I was coding a problem to print the elements on the diagonal and I do not understand why the first function is working and the second one is not.

Snippet 1:

void printDiag1(int size, double a[][101], int row, int col)
{
    if(size<=0) return;
    printDiag1(size-1,a,row,col);
    printf("%lf ",a[size-1][size-1]);
}

Snippet 2:

void printDiag2(int size, double a[size][size], int row, int col)
{
    if(size<=0) return;
    printDiag2(size-1,a,row,col);
    printf("%lf ",a[size-1][size-1]);
}

Can somebody explain me why and tell what

double a[size][size]

means in the arguments of the second function?

CodePudding user response：

In either function a is a 2D array (array of arrays). As per the rules of function parameters, arrays passed as parameters "decay" into a pointer to their first element.
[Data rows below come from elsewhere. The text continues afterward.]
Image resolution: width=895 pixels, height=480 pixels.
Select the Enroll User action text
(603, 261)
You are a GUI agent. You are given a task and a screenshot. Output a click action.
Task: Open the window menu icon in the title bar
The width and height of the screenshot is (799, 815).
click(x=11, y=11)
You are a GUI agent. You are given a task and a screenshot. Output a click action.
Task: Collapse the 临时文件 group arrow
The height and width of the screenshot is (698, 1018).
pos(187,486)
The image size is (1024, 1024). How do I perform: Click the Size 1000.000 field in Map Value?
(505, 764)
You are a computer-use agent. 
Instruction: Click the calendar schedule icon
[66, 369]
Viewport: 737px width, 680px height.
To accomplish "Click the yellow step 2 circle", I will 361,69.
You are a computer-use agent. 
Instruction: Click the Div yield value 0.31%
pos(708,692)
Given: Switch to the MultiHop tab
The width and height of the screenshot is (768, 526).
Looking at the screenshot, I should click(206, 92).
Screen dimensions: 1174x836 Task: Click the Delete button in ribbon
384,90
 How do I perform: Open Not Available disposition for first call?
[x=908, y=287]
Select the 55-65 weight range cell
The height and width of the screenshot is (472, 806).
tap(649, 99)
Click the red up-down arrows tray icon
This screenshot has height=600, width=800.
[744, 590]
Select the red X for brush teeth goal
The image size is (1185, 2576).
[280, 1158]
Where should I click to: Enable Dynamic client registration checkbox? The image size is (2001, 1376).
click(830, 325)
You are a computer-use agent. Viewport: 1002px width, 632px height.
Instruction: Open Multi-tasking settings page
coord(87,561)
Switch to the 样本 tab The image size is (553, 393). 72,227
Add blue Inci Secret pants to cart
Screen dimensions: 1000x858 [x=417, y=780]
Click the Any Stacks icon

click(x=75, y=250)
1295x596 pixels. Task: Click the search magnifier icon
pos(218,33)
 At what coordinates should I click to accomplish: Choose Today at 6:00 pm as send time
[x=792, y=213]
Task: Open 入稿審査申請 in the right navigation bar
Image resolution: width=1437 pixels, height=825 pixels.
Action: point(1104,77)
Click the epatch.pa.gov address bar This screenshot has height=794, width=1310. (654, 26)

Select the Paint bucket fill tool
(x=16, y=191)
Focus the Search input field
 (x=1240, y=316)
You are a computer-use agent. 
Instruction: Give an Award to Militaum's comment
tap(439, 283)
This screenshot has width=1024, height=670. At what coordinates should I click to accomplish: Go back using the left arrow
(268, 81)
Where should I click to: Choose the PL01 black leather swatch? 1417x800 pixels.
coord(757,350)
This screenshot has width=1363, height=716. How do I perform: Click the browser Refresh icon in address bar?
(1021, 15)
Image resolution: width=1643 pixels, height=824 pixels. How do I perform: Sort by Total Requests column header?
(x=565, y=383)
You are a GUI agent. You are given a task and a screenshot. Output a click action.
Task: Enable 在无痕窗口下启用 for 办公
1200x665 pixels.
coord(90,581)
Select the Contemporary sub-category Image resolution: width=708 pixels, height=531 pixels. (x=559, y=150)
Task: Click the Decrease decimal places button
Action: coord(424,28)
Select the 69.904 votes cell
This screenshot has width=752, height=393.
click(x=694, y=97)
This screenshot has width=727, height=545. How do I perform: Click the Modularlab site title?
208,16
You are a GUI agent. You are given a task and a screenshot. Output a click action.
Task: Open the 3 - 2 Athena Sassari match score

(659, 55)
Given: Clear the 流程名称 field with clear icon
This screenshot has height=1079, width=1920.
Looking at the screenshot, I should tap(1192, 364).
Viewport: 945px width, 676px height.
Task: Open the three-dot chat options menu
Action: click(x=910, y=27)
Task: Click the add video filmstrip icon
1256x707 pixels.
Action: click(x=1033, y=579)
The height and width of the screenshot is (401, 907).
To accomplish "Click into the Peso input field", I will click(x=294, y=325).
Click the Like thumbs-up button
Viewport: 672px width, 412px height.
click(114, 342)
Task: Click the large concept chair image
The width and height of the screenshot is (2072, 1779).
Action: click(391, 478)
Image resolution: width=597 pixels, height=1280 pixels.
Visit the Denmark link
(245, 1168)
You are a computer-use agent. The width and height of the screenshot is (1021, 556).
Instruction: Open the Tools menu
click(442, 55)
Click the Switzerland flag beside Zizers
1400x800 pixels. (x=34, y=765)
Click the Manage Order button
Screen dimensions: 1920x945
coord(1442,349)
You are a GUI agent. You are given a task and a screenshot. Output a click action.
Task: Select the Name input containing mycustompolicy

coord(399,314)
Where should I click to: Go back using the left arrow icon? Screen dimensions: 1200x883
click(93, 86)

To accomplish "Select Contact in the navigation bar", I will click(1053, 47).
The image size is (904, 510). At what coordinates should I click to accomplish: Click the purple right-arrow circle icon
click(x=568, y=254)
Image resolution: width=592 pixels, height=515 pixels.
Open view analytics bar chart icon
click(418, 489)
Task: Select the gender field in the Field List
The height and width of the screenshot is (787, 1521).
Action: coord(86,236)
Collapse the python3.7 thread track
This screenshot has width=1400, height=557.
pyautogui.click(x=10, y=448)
That's for example the very reason you are allowed to type double a[][101] with the left dimension empty.

So these two examples "decay" into pointers to arrays, double (*a)[101] and double (*)[size] respectively. The only difference is that double (*a)[101] can only point to an array of size 101 and double (*)[size] can only point to an array of size size. The latter is a pointer to a variable-length array (VLA) with flexible size.

VLA can be used for increased type safety which is what's happening here. printDiag2(size-1,a,row,col); doesn't work because a still expects to point at an array of type double [size][size], so you can't pass that to a function suddenly expecting double [size-1][size-1].

I would strongly recommend to stay away from recursion in general. It's a pox and some 99% of all use-cases where we spot it on SO are invalid. In this case a plain for loop would have been much faster, much more readable, less memory consuming and likely without bugs such as the one you got here.